## Problem details
Return verbatim the line containing "984x775 pixels." together with all lines that follow it in the records, and no other material.

## Dataset
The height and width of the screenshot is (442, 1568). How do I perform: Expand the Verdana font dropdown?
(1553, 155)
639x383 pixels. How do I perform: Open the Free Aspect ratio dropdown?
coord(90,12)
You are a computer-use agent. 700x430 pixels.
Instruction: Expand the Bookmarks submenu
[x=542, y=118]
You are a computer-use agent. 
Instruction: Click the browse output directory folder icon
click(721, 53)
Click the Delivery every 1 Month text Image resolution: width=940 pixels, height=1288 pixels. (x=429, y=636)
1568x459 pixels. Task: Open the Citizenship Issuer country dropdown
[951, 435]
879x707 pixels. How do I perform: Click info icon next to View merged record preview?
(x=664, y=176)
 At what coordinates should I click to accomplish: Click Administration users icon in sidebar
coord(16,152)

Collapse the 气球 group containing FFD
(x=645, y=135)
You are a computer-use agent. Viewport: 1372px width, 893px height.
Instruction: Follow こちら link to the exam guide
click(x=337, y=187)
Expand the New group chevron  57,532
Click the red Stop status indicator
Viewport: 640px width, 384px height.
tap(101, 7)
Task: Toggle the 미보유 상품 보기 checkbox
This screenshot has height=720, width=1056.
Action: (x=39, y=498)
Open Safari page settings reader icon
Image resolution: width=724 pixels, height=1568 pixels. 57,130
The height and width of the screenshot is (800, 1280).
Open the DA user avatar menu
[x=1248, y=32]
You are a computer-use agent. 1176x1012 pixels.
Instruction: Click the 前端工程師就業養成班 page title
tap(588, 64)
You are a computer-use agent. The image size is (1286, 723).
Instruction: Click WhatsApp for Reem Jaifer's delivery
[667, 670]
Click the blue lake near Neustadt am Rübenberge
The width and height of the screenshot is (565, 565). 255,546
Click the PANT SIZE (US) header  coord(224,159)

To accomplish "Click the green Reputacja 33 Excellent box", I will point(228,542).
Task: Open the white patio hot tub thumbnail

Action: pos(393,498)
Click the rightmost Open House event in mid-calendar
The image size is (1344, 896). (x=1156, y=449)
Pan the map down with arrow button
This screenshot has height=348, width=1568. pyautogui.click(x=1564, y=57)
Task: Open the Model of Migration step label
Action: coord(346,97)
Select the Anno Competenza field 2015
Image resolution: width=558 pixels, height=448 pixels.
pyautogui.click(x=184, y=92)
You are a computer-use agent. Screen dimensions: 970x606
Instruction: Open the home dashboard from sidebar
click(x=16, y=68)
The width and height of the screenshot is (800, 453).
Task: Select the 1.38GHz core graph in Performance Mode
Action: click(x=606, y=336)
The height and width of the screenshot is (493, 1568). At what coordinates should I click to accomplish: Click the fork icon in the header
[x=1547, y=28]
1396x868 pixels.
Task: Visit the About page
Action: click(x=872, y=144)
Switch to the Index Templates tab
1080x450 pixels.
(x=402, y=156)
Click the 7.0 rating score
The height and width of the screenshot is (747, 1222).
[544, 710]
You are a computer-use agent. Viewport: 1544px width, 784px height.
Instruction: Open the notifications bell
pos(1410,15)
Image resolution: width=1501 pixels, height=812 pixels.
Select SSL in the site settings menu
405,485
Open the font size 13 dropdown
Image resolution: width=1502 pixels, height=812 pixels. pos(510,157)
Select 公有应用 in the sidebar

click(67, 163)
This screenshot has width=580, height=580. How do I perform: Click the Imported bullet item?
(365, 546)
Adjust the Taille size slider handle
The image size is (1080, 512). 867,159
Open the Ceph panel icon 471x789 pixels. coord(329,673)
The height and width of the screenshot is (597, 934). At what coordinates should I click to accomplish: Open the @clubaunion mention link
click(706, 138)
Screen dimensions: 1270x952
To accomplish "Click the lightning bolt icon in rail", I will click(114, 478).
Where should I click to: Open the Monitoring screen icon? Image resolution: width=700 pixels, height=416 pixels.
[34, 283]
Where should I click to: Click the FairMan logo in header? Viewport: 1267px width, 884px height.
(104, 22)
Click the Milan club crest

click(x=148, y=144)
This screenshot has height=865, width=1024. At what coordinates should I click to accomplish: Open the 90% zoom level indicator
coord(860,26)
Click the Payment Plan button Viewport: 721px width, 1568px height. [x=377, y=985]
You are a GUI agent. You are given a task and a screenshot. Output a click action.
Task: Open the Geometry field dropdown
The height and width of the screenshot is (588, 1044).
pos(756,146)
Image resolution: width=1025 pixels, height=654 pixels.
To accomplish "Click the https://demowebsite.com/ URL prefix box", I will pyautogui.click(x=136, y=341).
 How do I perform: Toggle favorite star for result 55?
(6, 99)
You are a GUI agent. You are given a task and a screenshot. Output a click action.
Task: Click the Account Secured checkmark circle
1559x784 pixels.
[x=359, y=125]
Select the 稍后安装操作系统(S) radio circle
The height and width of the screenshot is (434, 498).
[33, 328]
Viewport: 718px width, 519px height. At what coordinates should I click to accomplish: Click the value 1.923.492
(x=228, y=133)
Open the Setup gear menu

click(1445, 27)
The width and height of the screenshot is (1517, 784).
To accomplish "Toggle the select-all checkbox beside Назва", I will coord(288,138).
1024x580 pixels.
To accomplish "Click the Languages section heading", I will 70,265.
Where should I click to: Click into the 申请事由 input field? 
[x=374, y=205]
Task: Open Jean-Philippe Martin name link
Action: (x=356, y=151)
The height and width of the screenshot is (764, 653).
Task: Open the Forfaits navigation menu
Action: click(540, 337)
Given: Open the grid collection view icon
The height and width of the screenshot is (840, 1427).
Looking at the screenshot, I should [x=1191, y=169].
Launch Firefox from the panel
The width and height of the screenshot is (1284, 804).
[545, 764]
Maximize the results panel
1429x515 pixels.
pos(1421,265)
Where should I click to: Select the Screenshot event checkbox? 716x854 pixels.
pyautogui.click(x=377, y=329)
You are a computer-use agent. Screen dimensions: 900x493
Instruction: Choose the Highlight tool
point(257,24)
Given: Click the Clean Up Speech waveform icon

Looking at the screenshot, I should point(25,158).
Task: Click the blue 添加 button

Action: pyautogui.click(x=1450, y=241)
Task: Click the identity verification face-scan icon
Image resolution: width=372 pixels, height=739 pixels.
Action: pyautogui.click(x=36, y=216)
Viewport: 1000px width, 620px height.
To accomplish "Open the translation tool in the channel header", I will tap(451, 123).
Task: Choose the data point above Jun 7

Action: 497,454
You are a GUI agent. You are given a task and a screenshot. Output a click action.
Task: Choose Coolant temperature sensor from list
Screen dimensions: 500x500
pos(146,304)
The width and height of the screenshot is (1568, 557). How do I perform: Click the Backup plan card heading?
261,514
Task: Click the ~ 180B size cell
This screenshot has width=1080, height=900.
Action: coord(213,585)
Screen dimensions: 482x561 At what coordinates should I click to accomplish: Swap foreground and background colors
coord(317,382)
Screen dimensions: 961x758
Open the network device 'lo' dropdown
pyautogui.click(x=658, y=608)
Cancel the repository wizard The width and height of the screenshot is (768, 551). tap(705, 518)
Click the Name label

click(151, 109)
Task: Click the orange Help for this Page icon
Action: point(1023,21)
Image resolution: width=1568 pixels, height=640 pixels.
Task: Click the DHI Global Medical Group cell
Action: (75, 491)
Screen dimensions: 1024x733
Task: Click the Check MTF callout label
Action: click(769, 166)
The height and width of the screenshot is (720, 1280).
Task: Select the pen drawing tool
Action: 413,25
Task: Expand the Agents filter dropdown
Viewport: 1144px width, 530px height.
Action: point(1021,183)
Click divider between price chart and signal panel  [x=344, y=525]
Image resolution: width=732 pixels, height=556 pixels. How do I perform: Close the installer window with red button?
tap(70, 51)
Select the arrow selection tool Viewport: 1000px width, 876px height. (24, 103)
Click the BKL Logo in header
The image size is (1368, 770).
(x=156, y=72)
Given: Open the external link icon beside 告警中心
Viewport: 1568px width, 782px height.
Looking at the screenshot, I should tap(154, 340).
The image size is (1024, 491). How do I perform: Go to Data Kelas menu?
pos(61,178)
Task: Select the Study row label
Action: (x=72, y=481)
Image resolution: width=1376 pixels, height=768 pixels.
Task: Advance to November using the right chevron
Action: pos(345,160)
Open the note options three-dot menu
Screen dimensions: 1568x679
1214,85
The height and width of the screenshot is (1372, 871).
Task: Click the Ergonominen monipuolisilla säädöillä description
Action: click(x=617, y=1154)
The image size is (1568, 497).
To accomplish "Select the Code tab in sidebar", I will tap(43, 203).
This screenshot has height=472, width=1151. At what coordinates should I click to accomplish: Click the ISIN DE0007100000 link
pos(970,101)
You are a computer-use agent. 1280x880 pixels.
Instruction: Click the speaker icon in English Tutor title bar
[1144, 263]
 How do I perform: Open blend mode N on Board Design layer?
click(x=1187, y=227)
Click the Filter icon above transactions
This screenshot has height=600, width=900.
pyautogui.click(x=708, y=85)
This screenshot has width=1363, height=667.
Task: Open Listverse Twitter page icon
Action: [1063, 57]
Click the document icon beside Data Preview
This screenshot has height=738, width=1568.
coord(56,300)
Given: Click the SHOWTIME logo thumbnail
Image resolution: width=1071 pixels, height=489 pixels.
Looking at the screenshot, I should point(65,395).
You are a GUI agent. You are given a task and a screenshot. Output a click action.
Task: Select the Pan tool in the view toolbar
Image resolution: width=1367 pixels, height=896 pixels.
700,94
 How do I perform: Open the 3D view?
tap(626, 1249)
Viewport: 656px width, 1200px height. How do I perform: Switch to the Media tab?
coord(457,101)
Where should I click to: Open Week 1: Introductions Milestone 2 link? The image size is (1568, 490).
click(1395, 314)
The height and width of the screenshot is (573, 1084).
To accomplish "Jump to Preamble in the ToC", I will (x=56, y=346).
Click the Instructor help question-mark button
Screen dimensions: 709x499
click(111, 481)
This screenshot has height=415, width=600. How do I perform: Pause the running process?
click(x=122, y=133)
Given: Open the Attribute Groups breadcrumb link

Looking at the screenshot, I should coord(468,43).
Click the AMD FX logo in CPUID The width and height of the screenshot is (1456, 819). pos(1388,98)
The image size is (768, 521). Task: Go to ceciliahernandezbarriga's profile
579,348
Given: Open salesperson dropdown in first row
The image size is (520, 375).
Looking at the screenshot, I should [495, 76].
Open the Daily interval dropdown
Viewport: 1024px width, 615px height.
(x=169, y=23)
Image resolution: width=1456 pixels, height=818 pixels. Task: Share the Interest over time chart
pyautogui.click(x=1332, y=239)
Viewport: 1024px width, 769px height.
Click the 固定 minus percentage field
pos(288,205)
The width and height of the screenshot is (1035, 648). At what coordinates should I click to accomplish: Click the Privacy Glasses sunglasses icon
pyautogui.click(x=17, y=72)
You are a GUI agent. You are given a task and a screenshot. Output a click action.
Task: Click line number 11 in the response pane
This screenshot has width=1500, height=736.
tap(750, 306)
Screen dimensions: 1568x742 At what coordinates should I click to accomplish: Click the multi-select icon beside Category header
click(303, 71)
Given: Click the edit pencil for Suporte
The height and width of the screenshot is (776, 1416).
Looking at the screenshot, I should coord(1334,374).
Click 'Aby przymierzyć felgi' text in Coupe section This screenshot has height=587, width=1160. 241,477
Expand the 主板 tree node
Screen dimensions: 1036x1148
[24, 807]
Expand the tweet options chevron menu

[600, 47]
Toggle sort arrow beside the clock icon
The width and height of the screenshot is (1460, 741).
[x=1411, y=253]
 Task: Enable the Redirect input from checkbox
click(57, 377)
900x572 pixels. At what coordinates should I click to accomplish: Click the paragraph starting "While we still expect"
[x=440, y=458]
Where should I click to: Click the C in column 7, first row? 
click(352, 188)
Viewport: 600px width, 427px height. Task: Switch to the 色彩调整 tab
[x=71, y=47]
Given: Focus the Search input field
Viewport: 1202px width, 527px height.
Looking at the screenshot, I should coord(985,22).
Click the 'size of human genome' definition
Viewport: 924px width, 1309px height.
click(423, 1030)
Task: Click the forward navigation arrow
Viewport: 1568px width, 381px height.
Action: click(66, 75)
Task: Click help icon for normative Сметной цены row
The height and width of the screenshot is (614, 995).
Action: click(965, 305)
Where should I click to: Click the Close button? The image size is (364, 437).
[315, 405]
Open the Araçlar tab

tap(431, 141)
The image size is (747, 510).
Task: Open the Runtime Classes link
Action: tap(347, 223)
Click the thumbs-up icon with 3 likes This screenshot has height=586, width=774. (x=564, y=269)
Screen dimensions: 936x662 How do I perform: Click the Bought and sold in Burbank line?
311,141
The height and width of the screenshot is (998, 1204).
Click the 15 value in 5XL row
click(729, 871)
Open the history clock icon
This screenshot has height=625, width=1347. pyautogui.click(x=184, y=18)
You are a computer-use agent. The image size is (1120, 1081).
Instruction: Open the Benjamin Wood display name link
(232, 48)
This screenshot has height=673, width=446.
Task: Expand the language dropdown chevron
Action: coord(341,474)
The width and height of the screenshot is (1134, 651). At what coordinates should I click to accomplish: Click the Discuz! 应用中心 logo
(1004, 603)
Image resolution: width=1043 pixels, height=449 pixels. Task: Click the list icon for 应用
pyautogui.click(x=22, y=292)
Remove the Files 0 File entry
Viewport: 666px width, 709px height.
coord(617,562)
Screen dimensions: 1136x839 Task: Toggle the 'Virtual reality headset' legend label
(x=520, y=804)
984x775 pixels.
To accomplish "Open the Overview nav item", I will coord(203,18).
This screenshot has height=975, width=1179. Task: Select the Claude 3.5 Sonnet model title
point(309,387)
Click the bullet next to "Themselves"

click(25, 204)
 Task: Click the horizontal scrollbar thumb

## Answer to the problem
984x775 pixels.
To accomplish "Open the Overview nav item", I will coord(203,18).
This screenshot has height=975, width=1179. Task: Select the Claude 3.5 Sonnet model title
point(309,387)
Click the bullet next to "Themselves"

click(25, 204)
 Task: Click the horizontal scrollbar thumb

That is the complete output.